Trailing foliage plants such as the woolly leafed helichrysums (both the grey H petiolare and the lime green H. ‘Limelight’) are other staples, as is Plectranthus argentatus , whose silvered, velvety leaves are the perfect foil to almost any combination of flowers. Strangely hard to get, it can be sourced from the West Cork nursery, Deelish Plants (see deelish.ie). A close relative is coleus, a large-leafed foliage plant available in a range of exuberantly colourful and often brightly variegated varieties that include apricot C ‘Wizard Sunset’ and the gothic- purple C ‘Black Dragon’, both grown from seed in late spring. For larger leaves, try cannas or the ginger lily, Hedychium gardnerianum , while a good hardy perennial alternative would be any of the heucheras, heucherellas or tiarellas.

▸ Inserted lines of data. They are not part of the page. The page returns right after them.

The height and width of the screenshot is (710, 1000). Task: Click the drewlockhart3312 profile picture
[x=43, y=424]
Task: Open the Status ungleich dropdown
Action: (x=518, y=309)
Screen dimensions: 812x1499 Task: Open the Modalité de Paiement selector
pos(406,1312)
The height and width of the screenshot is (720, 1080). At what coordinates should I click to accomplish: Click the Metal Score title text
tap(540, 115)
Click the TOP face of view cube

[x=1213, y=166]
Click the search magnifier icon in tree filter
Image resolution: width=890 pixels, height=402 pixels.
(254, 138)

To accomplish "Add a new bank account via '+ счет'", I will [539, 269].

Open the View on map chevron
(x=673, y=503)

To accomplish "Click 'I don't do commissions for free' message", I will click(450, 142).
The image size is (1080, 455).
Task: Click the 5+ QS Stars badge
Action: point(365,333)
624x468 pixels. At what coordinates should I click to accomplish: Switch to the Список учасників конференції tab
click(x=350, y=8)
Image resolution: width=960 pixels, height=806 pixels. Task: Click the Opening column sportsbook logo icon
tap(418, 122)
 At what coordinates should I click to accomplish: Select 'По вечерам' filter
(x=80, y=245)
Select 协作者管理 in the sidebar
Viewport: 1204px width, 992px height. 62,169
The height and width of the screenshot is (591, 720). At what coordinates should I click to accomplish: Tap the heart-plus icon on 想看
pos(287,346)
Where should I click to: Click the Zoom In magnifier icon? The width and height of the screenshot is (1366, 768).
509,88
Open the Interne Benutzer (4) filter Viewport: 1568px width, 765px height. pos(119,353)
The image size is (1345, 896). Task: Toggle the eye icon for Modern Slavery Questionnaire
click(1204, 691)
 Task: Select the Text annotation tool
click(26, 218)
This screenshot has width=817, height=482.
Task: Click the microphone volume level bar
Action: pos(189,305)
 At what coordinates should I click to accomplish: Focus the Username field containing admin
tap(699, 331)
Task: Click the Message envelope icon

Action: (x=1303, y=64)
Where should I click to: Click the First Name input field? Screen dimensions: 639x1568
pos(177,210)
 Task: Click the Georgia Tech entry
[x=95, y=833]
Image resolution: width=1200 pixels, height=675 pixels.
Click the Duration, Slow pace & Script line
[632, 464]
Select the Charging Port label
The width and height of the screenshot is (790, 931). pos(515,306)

Ornamental grasses are another great foliage choice for a summer pot. Ardiff likes to use any one of a number of different varieties of miscanthus as a centrepiece, including the jauntily-striped M sinensis ‘Zebrinus’ and the arching M sinensis ‘Gracillimus’, dividing the mother plants into several smaller ones each spring so they never get oversized. Wispy Stipa tenuissima , feathery Hordeum jubatum , dainty Briza maxima , the copper-coloured Carex testacea , airy Panicum virgatum or the ethereal Molinia ‘Transparent’ are just some of the many other ornamental grasses that could also be used.

Keep the plants well-fed by using a liquid-feed every two to three weeks, starting six weeks after planting. Combined with a good watering and dead-heading regime, this should guarantee a display all summer.